§ **Assigned task**
From the line containing "This screenshot has height=820, width=1075." down to the line containing "Given: Click the hourly" in the records below, reproduce every line exactly, ends included, and omit all others.

*** Block opens ***

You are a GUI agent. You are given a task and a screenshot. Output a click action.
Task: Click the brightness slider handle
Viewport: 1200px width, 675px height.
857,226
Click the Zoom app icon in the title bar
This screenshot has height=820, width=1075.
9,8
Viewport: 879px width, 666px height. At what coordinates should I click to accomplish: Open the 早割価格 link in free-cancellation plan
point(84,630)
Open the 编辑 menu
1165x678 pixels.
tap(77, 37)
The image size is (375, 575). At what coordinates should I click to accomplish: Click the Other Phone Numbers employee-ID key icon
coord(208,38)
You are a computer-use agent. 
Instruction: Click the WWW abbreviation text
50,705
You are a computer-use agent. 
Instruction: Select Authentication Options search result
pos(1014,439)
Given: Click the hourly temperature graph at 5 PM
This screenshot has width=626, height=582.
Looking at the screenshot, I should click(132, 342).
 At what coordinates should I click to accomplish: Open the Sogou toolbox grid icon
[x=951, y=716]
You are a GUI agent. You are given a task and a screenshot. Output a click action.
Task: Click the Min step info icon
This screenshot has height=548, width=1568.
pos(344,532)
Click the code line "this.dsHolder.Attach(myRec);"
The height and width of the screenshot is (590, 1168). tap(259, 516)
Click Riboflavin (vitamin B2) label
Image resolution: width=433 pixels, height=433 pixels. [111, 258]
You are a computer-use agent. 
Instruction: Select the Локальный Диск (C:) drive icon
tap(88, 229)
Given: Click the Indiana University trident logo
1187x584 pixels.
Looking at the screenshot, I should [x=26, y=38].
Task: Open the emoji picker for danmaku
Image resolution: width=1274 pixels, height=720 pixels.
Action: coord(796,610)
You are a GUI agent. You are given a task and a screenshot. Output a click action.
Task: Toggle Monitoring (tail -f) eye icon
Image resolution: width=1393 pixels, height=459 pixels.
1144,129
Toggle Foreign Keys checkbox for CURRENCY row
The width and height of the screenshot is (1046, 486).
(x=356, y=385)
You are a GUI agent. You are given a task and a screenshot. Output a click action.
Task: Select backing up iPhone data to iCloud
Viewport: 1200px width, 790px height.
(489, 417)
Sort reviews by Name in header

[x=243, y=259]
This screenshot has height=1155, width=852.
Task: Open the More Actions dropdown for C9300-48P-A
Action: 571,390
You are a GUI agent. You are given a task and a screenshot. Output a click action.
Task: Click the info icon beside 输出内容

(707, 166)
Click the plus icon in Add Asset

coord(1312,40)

*** Block closes ***

§ **Response to the task**
This screenshot has height=820, width=1075.
9,8
Viewport: 879px width, 666px height. At what coordinates should I click to accomplish: Open the 早割価格 link in free-cancellation plan
point(84,630)
Open the 编辑 menu
1165x678 pixels.
tap(77, 37)
The image size is (375, 575). At what coordinates should I click to accomplish: Click the Other Phone Numbers employee-ID key icon
coord(208,38)
You are a computer-use agent. 
Instruction: Click the WWW abbreviation text
50,705
You are a computer-use agent. 
Instruction: Select Authentication Options search result
pos(1014,439)
Given: Click the hourly temperature graph at 5 PM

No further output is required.